TO DO: Output word for word the lines from the one with "The image size is (898, 412)." to the final line of the data, both ends included, but skip the pictures.
________________________
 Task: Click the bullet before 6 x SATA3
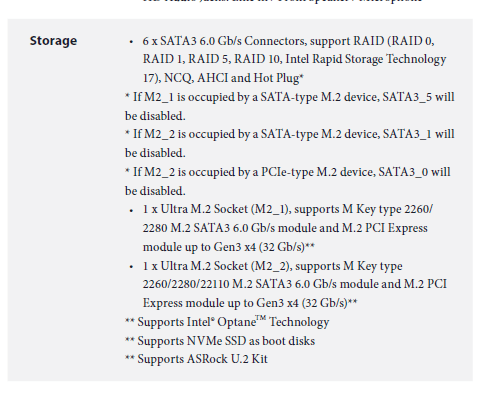pyautogui.click(x=131, y=42)
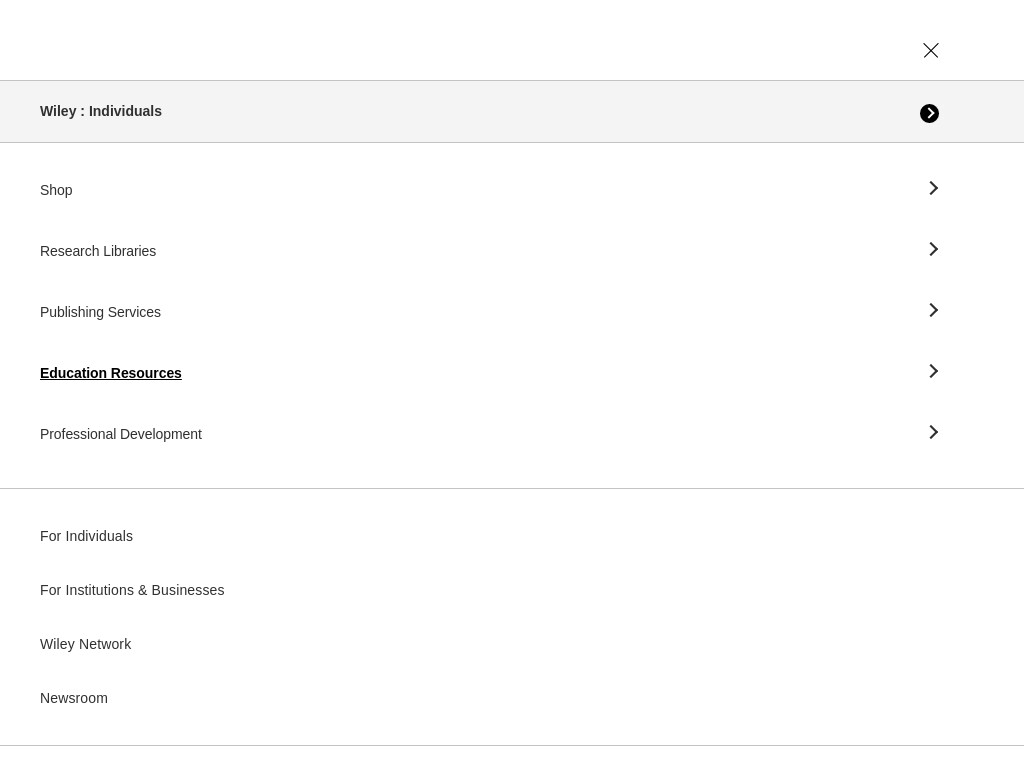Visit For Institutions & Businesses link
This screenshot has height=768, width=1024.
(x=132, y=590)
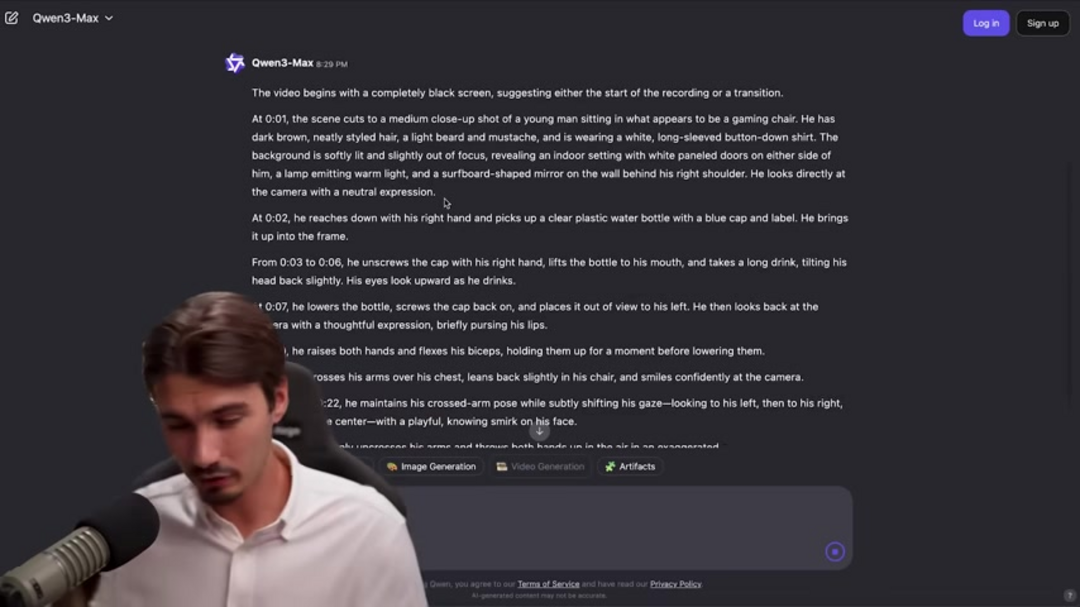The width and height of the screenshot is (1080, 607).
Task: Click the palette icon on Image Generation
Action: coord(392,466)
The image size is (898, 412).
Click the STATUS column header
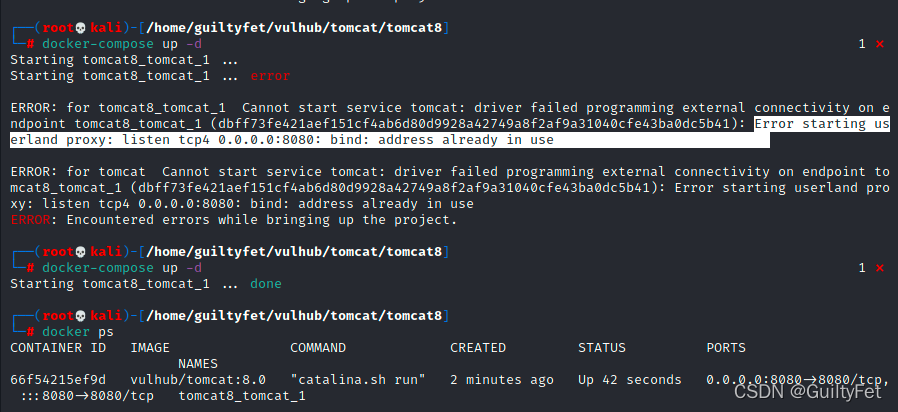[602, 348]
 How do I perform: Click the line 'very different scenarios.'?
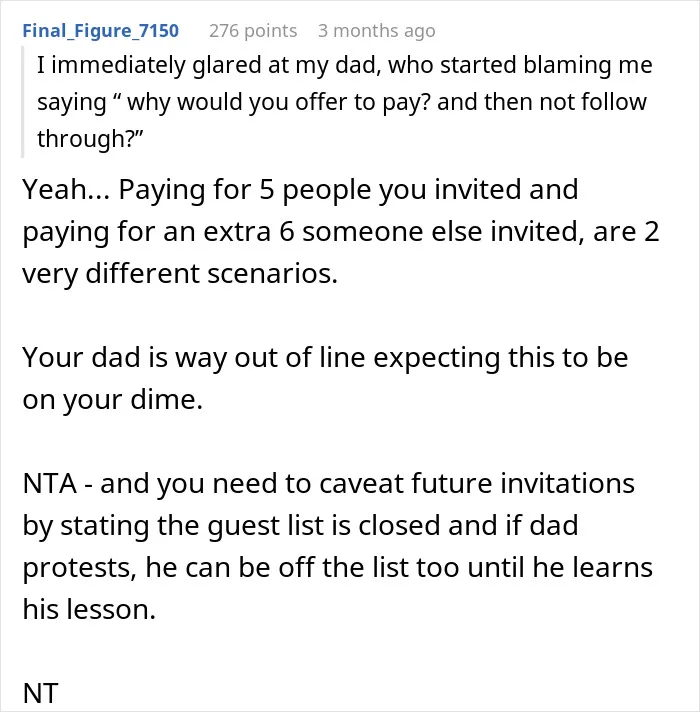point(180,274)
________________________
WORKED SOLUTION:
The image size is (898, 412).
Click the STATUS column header
[602, 348]
 How do I perform: Click the line 'very different scenarios.'?
point(180,274)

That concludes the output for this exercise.